ÚLTIMAS NOTICIAS DEL SUR.

Ángels Barceló: La crónica de un viaje, un viaje siempre hacia adelante, siempre hacia el sur. Una expedición planeada por dos amigos, desde Buenos Aires: escritor y chileno uno (Luis Sepúlveda), fotógrafo y argentino el otro (Daniel Mordzinski). Un proyecto de aventura que por su alma tan curiosa quedó reducido, porque todo lo que les surgía en el camino les iba atrapando. Más que un libro de viajes se ha convertido en el testimonio de un mundo que ya no existe: las últimas fotos y voces de un paraíso ya adulterado.

En 1996 comienza el proyecto, pero hasta 2012 no sabemos nada del libro ¿porqué?

Luis Sepúlveda: El libro tiene una historia bastante extraña, como suelen ser las historias de las cosas que ocurren en el sur. En 1996 decidimos unirnos, texto y fotografía, y hacer un viaje para ver si salía un libro. Nos decidimos por La Patagonia, y Daniel, como buen argentino, no la conocía (risas de Daniel). Yo la conocía muy bien. Decidimos lanzarnos con un plan que era el siguiente: todo el tiempo del mundo, sin pasaje de regreso, con una mirada ambiciosa de hacer miles de kilómetros. Pero la realidad nos redujo ese itinerario porque a medida que avanzábamos nos surgía gente que empezaba a contarnos la historia dramática de un sur que estaba cambiando violentamente.  Faltaba algo: era la tónica de como ser escrito. Entonces hicimos un segundo viaje y volvimos con más historias y material, y un tercero en 2001. Al regresar de ese viaje la propia historia me dijo: cuéntame de esta manera, no quiero que me cuentes como un libro de viajes, quiero que me cuentes exactamente como lo hace la gente del sur, que cuando un hombre llega a una pulpería y dice ¿puedo contar una historia?, le dicen, si, pero no la cuentes como un doctor, cuéntalo como un poeta.

A.B. Daniel, tu que no habías estado en La Patagonia, ¿Cómo es la gente del sur?
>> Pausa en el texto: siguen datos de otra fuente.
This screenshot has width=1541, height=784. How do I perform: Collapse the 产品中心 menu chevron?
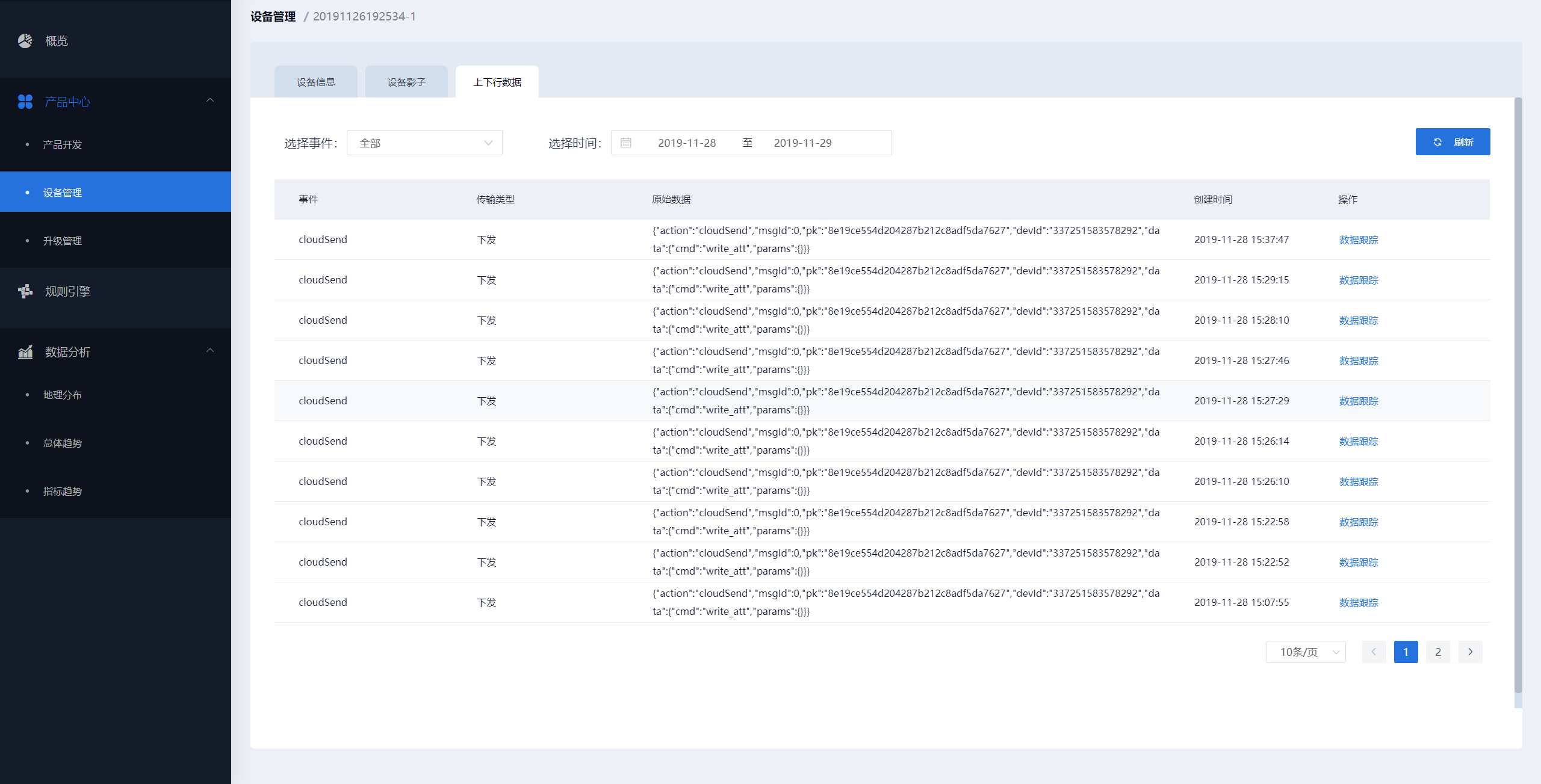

Daniel Mordzinski: No había estado porque es cierto que los porteños tenemos el síndrome ombliguista pero también llevamos en los genes esa terrible dictadura. Yo me fui muy jovencito de Argentina y solo pude regresar y conocer mi propio país después de haber vivido muchos años en Europa.

La gente del sur es como el territorio, es gente generosa, hospitalaria, tienen algo del cactus que pincha por fuera y es muy dulce por dentro. Es gente que sabe contar historias porque las ha vivido, pero sobre todo sabe escuchar. Una de las cosas más bonitas que nos han pasado es ser recibidos por una señora con una bellísima bienvenida, nos dijo: "los estaba esperando". Y la segunda pregunta fue: "¿tienen tiempo?".

A.B. ¿Es verdad esa sensación de que se vive como emparedado entre la tierra y el cielo en esa zona del planeta?

L.S.  Es absolutamente riguroso. Primero hay que decir que La Patagonia está dividida por un accidente geográfico que es la cordillera de  Los Andes, que es muy baja en esa región. Digamos que la parte del oeste, la parte chilena, son fiordos y bosques naturales y lagos y ríos y mar e islas; y la parte argentina es una gigantesca estepa. Y en la estepa el cielo siempre se ve tan bajo que tu tienes la sensación que puedes tocarlo con las manos. Pero no te oprime, por el contrario te da esa sensación de que estás en un confín, que hay un momento determinado en que el horizonte es el lugar donde el cielo y la tierra se encuentran. Pero no te da miedo, sino que te dan ganas de seguir avanzando.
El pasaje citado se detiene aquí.